El Electrodist Project, un grupo de artistas de inspiración situacionista, ha creado un vídeo llamado Alicia... o ¿quién es Guy Debord? que reproduce la película de Walt Disney con una nueva banda sonora. En esta versión, que los intrépidos situacionistas colocaban discretamente en videoclubs para que los consumidores la llevaran a su casa creyendo que iban a ver la inocua película original, Alicia se pasa toda la película buscando a Guy Debord y comentando pasajes de La sociedad del espectáculo. El resultado podría parecer pedante, pero lo cierto es que resulta increíblemente divertido.

Enunciado:
Transcribe palabra por palabra el documento fuente completo sobre el vídeo del Electrodist Project. Responde apoyándote únicamente en el documento fuente.

Datos sin procesar:
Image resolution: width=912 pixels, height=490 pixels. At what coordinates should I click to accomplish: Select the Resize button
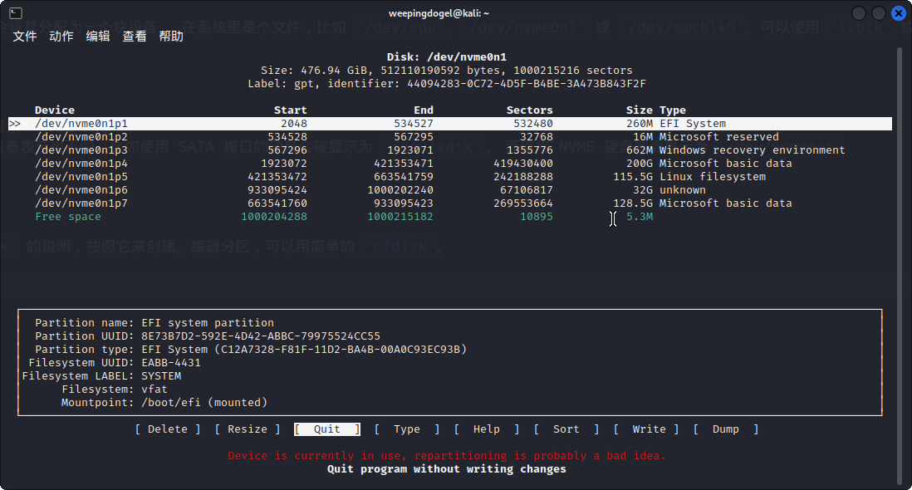[x=248, y=429]
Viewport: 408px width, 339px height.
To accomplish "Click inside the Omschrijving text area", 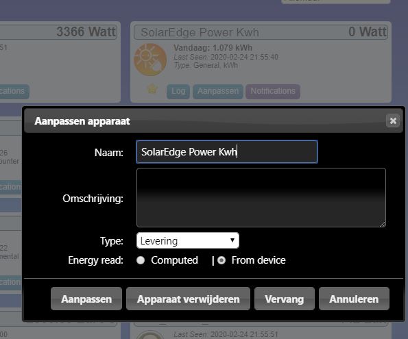I will 261,197.
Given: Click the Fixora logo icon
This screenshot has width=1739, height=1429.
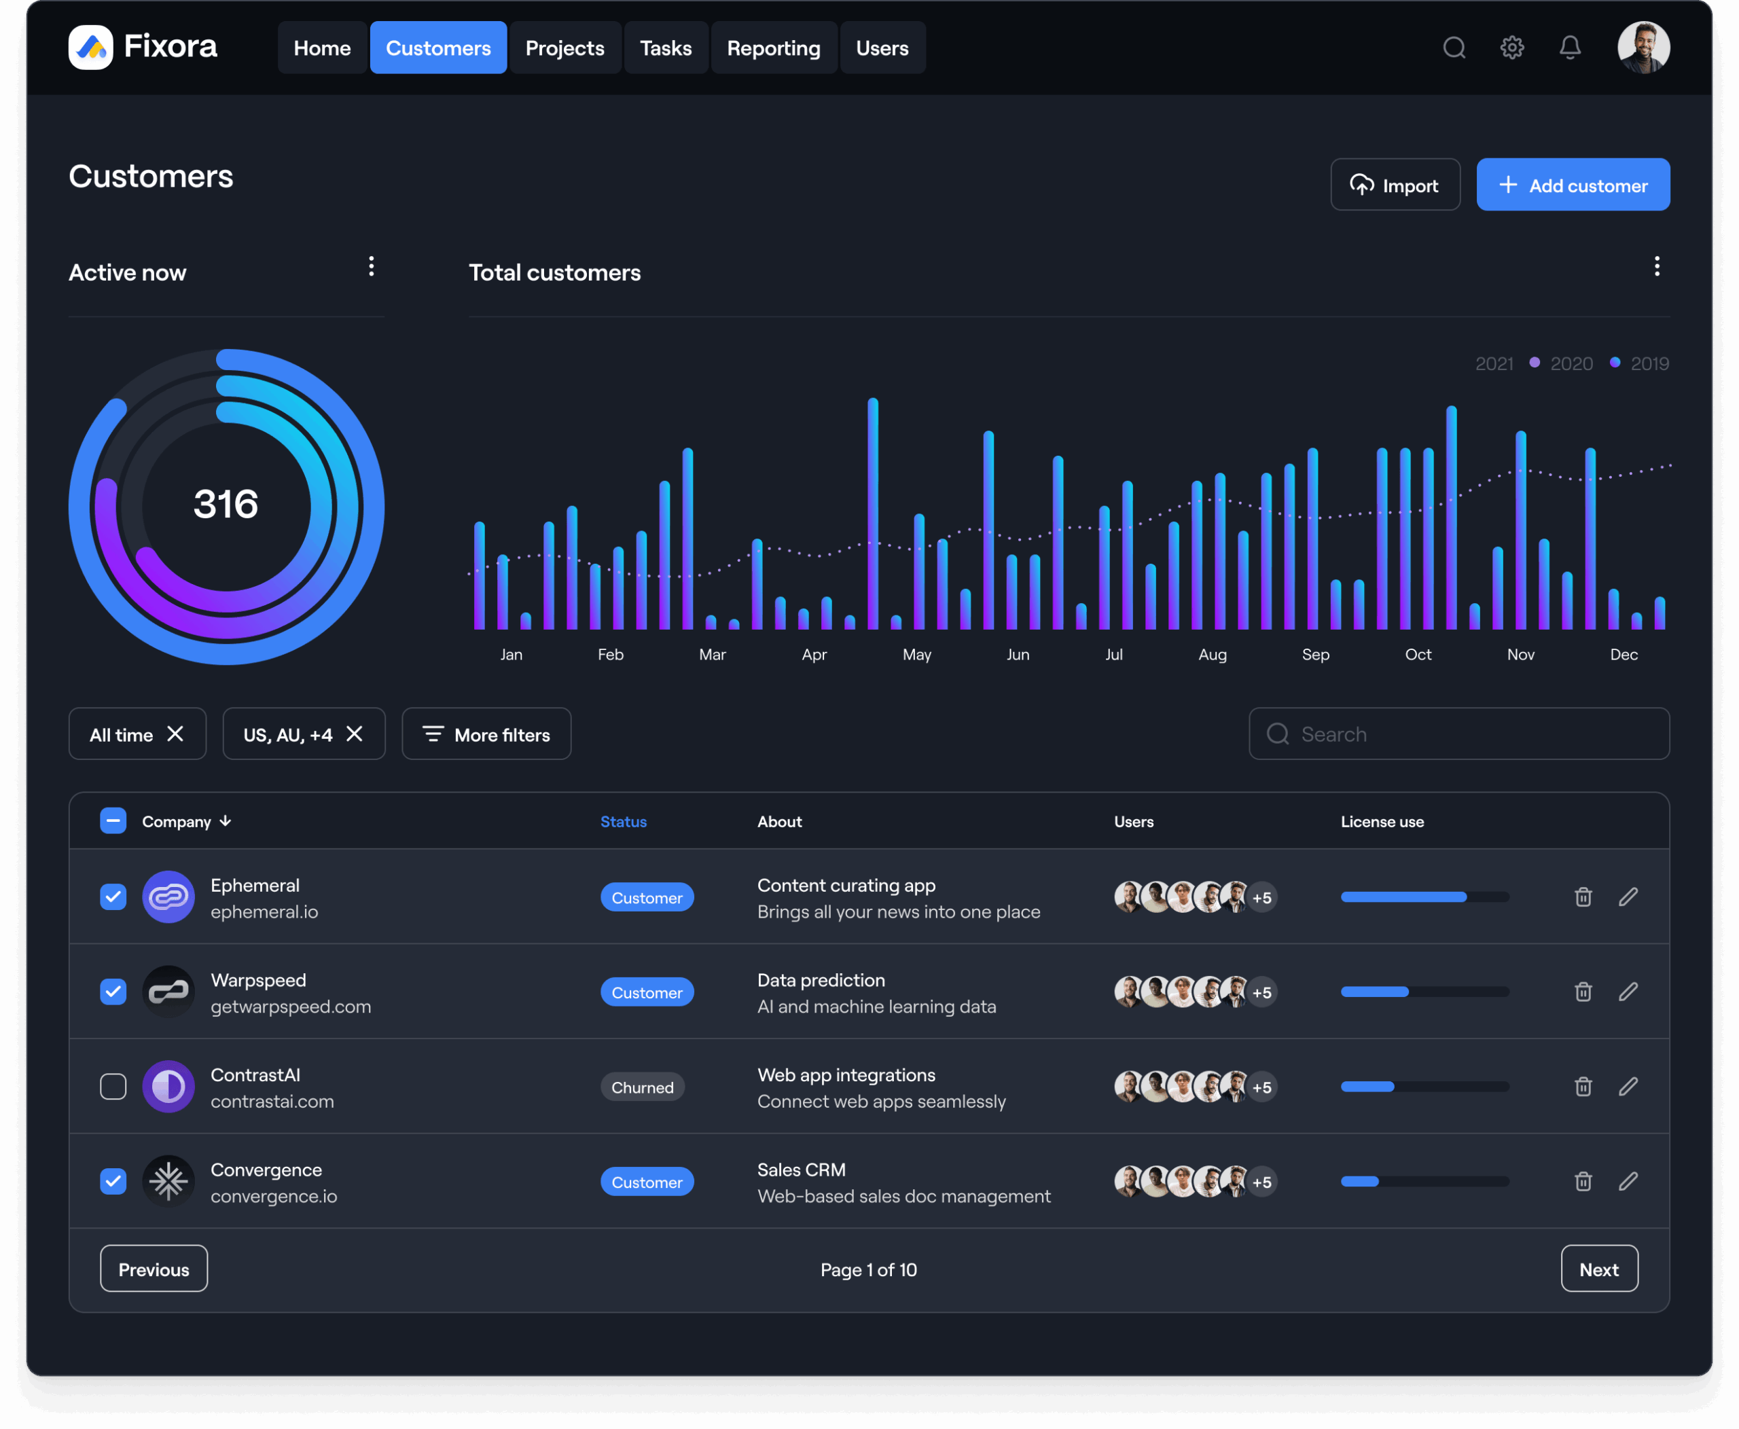Looking at the screenshot, I should [91, 47].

Solución:
El Electrodist Project, un grupo de artistas de inspiración situacionista, ha creado un vídeo llamado Alicia... o ¿quién es Guy Debord? que reproduce la película de Walt Disney con una nueva banda sonora. En esta versión, que los intrépidos situacionistas colocaban discretamente en videoclubs para que los consumidores la llevaran a su casa creyendo que iban a ver la inocua película original, Alicia se pasa toda la película buscando a Guy Debord y comentando pasajes de La sociedad del espectáculo. El resultado podría parecer pedante, pero lo cierto es que resulta increíblemente divertido.